→ **Required actions**:
A – Edit the AI addiction text by rewriting the part that opens with "The scale of" and closes with "toward something deeper.", replacing "chatbots" with "assistants".
B – Resume the AI addiction text, picking up after its final sentence.

Nobody tracks "AI addiction" as a formal category yet. But the numbers we do have paint a clear picture of a behavior pattern that's growing faster than any previous technology dependency.
The scale of usage
ChatGPT reached 100 million users faster than any application in history. By 2026, daily active users of AI chatbots number in the hundreds of millions globally. Character AI alone reports that users spend an average of over 2 hours per session. Replika counts tens of millions of active users who return daily.
The dependency indicators
Anecdotal reports and early surveys suggest that a notable portion of regular AI users describe difficulty reducing their usage. Many describe feeling uneasy without access. A growing number say AI has become their primary source of emotional support. These are not just usage patterns — they point toward something deeper.

→ **Available data**:
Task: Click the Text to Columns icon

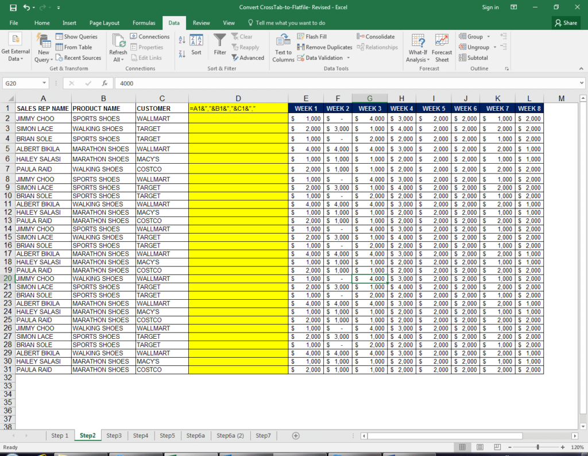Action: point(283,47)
* * *
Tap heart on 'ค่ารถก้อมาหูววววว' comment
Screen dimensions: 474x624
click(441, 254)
* * *
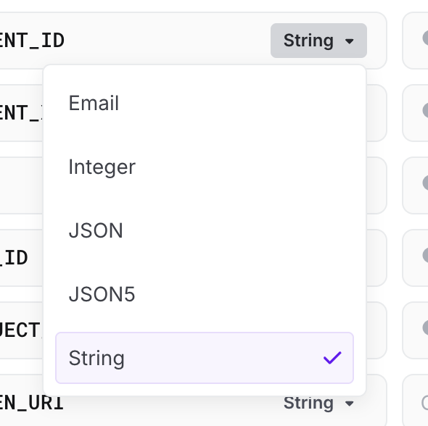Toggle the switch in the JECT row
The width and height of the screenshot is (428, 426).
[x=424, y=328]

→ **Answers to the exercise**:
A –
The scale of usage
ChatGPT reached 100 million users faster than any application in history. By 2026, daily active users of AI assistants number in the hundreds of millions globally. Character AI alone reports that users spend an average of over 2 hours per session. Replika counts tens of millions of active users who return daily.
The dependency indicators
Anecdotal reports and early surveys suggest that a notable portion of regular AI users describe difficulty reducing their usage. Many describe feeling uneasy without access. A growing number say AI has become their primary source of emotional support. These are not just usage patterns — they point toward something deeper.

B –
The demographic spread
AI dependency doesn't follow the usual technology addiction demographics. It spans ages, professions, and education levels. Professionals use AI for work and can't stop. Students use it for school and lose the ability to write independently. Retirees use it for companionship and withdraw from human contact.
What the numbers don't show
Statistics measure behavior, not experience. They can tell you how many hours people spend with AI, but not what those hours replace. They can measure frequency, but not dependency. The most important data about your AI usage isn't in any study — it's in your own honest self-assessment.